Copy out every line below that contains the string "logo". Case counts.
BEGIN Input
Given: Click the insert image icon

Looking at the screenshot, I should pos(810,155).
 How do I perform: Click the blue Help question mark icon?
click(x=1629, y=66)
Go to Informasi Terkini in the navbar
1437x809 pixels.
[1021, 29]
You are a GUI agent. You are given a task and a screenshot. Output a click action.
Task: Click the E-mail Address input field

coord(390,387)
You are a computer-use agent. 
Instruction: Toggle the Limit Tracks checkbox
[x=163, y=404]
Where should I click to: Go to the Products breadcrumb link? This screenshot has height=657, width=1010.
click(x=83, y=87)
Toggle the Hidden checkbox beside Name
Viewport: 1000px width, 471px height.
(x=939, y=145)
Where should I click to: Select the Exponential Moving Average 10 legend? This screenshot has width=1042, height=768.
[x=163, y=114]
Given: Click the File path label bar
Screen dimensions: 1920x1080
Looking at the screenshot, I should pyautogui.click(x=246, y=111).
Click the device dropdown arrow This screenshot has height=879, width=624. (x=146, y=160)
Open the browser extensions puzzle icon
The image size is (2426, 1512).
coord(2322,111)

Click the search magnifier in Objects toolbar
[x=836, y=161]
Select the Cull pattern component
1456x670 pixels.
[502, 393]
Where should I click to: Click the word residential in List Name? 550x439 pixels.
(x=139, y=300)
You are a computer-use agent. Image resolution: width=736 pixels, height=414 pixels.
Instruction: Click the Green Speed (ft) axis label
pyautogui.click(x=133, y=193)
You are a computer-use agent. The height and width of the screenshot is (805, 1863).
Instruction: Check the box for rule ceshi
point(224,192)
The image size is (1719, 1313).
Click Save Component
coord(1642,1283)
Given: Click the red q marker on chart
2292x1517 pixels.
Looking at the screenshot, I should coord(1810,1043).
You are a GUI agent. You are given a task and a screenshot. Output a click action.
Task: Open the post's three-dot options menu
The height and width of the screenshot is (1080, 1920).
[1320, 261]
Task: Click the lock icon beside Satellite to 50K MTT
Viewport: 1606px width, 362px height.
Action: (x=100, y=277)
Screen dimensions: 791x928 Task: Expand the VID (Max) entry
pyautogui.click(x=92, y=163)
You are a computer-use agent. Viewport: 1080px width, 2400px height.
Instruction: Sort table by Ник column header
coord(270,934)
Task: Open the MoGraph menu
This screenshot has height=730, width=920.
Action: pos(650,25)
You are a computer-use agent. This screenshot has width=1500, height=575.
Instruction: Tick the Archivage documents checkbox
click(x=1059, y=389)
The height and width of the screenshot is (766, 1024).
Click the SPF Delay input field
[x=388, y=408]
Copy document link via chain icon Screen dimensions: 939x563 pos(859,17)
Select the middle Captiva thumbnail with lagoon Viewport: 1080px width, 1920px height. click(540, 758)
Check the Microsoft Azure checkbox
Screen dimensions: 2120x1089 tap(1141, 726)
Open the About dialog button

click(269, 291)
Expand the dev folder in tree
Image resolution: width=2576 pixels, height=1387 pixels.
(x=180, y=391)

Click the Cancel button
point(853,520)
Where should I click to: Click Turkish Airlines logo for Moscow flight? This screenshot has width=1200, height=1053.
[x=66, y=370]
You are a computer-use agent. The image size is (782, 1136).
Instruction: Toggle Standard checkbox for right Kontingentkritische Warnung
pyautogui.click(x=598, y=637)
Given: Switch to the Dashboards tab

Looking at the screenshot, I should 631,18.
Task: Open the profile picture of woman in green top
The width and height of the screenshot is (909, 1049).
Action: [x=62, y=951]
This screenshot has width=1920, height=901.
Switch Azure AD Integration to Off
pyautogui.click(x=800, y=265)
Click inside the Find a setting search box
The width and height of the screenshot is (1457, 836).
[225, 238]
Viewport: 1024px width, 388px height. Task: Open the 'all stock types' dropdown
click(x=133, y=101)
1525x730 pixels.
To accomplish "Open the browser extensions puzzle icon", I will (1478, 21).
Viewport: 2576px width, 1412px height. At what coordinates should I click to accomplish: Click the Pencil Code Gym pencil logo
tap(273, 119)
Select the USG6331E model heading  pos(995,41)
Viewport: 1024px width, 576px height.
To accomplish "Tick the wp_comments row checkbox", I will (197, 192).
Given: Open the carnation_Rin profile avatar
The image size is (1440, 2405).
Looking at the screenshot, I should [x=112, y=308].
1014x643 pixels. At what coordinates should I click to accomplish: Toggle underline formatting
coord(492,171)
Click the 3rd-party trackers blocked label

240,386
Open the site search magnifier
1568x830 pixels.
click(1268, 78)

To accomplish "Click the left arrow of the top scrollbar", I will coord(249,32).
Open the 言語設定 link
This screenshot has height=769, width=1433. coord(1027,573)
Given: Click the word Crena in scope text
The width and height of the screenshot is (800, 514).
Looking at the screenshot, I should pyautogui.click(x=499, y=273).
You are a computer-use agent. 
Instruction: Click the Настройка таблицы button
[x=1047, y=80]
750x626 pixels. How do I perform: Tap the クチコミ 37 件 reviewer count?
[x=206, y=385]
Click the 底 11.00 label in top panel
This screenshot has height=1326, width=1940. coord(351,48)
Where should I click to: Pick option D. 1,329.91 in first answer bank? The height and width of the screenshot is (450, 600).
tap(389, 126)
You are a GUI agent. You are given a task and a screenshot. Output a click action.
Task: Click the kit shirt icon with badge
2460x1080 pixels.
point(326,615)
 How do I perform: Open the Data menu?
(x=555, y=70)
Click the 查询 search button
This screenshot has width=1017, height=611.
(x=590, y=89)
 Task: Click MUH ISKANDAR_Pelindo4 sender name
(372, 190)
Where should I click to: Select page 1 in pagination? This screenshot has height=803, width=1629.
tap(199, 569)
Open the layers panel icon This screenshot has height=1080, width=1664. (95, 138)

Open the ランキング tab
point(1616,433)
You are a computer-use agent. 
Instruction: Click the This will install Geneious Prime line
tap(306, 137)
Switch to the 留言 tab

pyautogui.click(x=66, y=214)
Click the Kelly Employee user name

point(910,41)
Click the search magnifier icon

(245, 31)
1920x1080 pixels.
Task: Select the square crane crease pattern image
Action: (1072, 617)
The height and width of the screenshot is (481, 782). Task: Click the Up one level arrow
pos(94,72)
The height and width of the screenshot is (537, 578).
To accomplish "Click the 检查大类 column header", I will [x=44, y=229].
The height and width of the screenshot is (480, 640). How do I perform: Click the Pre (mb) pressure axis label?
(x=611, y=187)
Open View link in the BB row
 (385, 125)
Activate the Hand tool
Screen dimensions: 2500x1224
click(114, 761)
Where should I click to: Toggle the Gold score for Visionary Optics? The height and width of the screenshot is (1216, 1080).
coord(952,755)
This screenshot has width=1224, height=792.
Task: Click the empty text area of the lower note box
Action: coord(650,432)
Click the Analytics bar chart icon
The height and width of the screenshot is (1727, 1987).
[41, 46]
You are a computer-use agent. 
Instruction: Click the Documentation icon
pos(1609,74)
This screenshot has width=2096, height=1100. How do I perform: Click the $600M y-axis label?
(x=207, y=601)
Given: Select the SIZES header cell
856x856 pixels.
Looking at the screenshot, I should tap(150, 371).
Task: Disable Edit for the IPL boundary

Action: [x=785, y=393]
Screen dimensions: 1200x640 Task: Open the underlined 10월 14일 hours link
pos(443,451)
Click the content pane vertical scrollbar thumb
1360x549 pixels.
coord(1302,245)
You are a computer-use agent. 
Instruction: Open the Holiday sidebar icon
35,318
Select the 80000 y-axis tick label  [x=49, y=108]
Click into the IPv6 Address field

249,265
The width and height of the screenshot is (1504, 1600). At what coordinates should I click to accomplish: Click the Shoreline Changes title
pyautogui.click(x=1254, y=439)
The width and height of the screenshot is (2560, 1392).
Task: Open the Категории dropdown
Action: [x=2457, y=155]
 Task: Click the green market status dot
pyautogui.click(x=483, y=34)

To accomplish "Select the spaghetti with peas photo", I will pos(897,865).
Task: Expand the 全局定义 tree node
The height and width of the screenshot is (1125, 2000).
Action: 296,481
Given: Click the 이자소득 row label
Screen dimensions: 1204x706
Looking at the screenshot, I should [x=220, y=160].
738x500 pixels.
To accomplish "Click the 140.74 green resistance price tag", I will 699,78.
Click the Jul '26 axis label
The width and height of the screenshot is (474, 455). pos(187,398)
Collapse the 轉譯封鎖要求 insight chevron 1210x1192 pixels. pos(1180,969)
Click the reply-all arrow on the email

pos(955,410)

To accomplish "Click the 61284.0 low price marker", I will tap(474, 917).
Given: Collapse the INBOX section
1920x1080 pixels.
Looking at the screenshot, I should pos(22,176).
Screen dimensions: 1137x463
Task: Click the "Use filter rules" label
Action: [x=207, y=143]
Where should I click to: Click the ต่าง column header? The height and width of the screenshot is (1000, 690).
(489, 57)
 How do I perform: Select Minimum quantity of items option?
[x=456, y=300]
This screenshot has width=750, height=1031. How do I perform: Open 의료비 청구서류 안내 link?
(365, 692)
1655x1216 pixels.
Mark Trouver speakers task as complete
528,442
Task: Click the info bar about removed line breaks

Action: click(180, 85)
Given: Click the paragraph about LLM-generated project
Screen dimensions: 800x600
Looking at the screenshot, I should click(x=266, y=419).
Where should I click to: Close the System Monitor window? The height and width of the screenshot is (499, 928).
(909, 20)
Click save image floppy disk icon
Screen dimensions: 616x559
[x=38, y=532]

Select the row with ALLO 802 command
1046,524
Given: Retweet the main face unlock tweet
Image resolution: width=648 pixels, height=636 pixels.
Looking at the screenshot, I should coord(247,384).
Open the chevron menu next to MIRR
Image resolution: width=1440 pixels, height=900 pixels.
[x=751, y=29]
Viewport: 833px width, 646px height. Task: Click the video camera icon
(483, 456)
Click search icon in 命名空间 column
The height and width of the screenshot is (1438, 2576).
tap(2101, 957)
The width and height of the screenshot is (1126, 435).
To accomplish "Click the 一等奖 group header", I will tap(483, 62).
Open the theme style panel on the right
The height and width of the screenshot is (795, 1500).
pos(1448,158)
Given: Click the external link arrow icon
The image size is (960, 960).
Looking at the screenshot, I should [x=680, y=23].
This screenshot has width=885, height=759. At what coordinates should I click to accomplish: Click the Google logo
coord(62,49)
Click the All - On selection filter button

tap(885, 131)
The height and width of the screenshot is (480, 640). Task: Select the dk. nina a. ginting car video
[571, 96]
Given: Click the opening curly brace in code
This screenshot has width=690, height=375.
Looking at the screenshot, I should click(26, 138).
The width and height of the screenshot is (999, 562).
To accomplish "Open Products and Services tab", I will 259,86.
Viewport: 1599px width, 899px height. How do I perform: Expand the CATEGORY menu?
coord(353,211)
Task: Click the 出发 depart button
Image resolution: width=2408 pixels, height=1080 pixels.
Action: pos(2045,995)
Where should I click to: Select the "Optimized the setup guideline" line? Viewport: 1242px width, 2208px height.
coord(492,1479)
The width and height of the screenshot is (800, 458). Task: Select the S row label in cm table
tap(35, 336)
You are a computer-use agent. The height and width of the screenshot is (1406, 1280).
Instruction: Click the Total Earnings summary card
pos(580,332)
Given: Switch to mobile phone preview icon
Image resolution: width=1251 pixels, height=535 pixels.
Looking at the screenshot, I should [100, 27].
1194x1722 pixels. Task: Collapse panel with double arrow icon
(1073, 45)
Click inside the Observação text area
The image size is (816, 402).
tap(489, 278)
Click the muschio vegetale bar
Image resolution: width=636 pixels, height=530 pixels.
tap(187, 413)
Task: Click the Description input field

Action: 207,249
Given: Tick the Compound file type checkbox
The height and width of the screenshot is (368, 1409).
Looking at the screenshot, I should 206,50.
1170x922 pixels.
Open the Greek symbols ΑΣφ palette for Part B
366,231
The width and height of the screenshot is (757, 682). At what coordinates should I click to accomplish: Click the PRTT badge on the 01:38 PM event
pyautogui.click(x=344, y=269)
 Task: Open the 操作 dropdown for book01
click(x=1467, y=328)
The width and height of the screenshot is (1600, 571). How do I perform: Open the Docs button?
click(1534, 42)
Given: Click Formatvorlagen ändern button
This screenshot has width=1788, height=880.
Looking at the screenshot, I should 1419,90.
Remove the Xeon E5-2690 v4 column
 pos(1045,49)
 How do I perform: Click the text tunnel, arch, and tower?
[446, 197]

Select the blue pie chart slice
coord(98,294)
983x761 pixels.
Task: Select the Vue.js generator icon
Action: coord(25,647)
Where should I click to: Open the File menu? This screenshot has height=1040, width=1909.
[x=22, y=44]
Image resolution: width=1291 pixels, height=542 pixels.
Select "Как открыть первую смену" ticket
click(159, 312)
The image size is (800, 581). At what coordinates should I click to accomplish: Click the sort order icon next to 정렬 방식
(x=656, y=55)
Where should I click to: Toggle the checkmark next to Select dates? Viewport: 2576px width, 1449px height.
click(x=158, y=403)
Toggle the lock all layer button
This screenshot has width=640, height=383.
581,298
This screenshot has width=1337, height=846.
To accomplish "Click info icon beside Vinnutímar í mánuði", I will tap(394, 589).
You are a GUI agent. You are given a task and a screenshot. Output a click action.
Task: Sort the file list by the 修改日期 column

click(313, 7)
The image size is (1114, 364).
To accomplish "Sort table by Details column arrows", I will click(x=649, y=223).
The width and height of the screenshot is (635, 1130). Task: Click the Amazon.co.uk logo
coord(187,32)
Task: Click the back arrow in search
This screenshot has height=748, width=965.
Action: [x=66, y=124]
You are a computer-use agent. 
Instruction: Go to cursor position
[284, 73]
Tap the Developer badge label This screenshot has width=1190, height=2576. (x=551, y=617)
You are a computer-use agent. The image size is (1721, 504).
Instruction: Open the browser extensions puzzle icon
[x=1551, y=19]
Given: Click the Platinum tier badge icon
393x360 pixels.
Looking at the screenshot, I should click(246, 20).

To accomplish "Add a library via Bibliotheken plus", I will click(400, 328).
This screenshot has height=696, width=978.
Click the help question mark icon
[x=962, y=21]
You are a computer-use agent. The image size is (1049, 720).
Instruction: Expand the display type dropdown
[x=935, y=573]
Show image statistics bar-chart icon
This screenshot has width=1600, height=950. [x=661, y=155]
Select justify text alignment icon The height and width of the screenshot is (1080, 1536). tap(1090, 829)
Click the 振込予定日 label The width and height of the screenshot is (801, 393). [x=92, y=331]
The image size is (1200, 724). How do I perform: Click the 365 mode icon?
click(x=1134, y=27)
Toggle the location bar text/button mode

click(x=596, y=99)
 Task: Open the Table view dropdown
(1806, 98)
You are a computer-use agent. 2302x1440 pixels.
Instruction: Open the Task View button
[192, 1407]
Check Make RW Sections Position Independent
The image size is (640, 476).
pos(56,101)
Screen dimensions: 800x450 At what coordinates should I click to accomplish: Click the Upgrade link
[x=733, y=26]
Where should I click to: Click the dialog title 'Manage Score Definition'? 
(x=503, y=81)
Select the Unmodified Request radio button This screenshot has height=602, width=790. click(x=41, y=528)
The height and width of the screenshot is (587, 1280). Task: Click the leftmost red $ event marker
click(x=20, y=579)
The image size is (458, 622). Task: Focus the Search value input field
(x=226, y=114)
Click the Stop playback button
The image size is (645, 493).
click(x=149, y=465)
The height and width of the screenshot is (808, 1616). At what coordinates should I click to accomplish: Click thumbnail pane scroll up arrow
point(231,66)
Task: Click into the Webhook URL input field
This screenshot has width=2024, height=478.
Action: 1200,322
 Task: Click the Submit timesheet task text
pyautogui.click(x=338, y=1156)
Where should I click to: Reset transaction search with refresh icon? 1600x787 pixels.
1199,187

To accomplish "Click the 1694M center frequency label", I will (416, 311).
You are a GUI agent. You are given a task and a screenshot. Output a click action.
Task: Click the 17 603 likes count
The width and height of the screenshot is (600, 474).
END Input
• Result for this exercise
Where should I click to: Click Turkish Airlines logo for Moscow flight? This screenshot has width=1200, height=1053.
Viewport: 2576px width, 1412px height. At what coordinates should I click to accomplish: Click the Pencil Code Gym pencil logo
This screenshot has width=885, height=759. At what coordinates should I click to accomplish: Click the Google logo
The width and height of the screenshot is (635, 1130). Task: Click the Amazon.co.uk logo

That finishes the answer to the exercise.